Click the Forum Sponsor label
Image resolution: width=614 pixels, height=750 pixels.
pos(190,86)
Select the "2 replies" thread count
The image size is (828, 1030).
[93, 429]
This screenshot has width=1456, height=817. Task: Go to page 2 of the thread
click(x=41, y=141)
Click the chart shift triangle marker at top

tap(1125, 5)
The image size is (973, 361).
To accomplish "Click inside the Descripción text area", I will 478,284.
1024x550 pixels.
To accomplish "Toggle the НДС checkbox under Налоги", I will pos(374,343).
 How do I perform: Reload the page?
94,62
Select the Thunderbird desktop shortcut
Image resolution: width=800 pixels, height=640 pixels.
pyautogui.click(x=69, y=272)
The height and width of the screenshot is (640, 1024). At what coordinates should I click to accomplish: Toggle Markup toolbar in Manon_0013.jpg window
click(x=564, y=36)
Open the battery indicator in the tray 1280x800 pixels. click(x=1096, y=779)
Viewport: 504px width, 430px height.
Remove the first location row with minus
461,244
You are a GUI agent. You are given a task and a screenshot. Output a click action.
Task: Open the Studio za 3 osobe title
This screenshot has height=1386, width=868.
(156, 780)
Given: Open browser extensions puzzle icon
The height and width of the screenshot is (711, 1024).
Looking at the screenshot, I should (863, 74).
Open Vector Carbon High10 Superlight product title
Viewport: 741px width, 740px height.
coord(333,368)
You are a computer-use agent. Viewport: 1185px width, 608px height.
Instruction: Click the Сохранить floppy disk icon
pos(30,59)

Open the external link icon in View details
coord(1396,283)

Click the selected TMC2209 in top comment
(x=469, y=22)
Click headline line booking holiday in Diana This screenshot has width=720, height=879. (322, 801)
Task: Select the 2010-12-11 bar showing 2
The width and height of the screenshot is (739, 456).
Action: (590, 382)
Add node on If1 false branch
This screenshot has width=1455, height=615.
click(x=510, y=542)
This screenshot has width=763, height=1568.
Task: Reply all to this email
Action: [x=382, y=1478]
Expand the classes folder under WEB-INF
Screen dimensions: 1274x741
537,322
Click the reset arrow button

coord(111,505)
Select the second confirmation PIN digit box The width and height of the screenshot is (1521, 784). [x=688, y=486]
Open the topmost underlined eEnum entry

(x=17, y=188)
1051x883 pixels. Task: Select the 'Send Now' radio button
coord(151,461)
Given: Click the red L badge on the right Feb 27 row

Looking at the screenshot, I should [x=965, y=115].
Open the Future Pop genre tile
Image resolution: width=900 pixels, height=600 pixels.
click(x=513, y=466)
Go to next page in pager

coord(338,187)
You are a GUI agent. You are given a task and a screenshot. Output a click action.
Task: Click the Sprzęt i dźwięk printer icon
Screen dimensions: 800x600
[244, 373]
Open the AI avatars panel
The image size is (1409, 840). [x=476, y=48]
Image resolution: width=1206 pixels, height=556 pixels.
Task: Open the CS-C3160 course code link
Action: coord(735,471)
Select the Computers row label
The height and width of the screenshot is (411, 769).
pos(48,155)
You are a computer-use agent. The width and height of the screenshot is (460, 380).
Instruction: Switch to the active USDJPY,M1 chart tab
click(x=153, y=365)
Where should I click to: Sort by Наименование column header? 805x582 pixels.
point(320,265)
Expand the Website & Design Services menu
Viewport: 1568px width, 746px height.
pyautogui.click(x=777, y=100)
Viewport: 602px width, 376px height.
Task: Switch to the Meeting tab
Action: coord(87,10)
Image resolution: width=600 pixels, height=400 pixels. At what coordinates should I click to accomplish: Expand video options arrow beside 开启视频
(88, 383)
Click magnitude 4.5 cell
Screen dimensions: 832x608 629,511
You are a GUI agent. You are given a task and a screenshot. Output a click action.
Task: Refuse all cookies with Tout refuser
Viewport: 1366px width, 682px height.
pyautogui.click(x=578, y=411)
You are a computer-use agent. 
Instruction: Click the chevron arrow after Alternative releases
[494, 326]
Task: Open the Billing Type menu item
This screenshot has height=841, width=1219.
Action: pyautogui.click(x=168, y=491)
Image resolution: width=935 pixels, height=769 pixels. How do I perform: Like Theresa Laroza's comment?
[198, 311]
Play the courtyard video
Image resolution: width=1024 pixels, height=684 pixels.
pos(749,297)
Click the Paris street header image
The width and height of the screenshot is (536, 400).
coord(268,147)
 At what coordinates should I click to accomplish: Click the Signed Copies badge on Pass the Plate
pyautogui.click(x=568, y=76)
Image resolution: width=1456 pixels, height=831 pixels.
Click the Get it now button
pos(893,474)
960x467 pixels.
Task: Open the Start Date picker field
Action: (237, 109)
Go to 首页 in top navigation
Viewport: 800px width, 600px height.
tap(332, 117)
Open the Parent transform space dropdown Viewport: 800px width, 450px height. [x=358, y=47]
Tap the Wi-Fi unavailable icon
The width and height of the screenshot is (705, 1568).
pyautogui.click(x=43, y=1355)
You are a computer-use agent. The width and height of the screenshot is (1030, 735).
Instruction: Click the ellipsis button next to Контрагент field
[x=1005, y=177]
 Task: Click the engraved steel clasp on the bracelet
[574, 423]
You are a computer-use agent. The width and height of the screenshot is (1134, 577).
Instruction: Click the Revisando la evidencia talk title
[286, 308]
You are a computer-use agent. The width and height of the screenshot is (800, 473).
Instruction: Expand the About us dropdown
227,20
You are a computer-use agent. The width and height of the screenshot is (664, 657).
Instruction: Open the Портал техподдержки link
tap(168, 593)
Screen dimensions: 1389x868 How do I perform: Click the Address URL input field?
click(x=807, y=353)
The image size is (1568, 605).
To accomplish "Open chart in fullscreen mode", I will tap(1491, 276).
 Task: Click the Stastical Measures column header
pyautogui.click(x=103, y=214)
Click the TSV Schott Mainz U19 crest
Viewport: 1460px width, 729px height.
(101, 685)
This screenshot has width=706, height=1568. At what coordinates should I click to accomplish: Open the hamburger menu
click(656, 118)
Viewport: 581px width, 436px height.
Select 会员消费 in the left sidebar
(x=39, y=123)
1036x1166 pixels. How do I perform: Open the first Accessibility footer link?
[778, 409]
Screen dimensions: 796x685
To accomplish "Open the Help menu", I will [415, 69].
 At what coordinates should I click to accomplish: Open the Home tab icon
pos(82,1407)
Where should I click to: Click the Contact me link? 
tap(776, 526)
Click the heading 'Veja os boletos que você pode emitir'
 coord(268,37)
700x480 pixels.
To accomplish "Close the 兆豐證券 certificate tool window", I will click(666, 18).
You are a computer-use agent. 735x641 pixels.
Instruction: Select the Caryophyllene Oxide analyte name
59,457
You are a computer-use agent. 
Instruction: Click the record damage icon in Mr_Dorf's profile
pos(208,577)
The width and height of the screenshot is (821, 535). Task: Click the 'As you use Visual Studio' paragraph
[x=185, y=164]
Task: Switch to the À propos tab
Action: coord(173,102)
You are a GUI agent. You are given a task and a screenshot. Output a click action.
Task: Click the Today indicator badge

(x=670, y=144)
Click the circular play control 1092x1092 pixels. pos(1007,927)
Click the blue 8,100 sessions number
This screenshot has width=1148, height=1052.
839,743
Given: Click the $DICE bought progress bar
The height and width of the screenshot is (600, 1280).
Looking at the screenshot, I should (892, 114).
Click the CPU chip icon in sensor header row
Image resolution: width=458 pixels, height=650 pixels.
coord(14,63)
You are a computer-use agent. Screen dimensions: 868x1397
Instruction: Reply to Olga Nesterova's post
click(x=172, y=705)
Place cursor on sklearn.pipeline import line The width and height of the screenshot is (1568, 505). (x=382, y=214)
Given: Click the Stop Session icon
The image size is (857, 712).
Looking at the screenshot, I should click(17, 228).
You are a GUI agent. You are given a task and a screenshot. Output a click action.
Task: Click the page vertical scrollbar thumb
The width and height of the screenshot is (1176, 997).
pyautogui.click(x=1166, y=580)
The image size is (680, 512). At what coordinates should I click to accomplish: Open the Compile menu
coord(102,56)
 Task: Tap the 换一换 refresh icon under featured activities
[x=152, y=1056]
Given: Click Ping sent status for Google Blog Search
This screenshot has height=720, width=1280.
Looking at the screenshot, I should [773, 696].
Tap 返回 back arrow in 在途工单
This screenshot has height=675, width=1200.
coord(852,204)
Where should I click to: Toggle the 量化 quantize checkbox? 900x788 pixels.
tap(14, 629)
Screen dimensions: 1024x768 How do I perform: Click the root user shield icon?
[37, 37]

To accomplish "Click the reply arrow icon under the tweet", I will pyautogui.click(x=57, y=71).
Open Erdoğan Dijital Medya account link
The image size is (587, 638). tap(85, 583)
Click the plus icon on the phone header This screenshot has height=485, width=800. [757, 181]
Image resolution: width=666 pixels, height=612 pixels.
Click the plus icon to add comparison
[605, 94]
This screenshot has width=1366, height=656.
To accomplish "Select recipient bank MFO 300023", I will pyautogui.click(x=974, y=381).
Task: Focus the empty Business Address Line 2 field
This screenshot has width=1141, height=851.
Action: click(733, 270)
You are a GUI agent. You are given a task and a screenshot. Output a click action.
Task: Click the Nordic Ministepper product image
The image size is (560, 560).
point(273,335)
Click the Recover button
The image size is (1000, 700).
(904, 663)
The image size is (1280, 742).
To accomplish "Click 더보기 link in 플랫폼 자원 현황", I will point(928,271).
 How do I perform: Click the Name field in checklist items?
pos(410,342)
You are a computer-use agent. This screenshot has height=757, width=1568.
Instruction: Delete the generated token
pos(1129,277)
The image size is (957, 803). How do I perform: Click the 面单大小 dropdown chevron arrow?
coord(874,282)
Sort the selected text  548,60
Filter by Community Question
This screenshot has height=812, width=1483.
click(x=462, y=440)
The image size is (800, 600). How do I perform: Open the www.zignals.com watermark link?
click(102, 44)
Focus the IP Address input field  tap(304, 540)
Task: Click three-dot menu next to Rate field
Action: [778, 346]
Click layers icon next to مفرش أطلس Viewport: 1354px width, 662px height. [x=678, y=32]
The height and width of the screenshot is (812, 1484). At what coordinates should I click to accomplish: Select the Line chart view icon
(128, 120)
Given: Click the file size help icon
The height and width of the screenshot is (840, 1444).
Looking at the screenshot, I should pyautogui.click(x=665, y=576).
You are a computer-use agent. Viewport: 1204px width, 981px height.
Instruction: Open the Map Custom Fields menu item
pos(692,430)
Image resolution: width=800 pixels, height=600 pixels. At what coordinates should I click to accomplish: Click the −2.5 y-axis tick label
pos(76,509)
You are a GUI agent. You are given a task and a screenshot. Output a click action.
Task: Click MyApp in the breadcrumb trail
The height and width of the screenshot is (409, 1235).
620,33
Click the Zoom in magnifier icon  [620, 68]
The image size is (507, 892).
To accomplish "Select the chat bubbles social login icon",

§

(EXERCISE INSTRUCTIONS): Only certain lines are wanted. Please return exactly those from the top of the data through the line with "1024x550 pixels.".

(SOLUTION):
Click the Forum Sponsor label
Image resolution: width=614 pixels, height=750 pixels.
pos(190,86)
Select the "2 replies" thread count
The image size is (828, 1030).
[93, 429]
This screenshot has width=1456, height=817. Task: Go to page 2 of the thread
click(x=41, y=141)
Click the chart shift triangle marker at top

tap(1125, 5)
The image size is (973, 361).
To accomplish "Click inside the Descripción text area", I will 478,284.
1024x550 pixels.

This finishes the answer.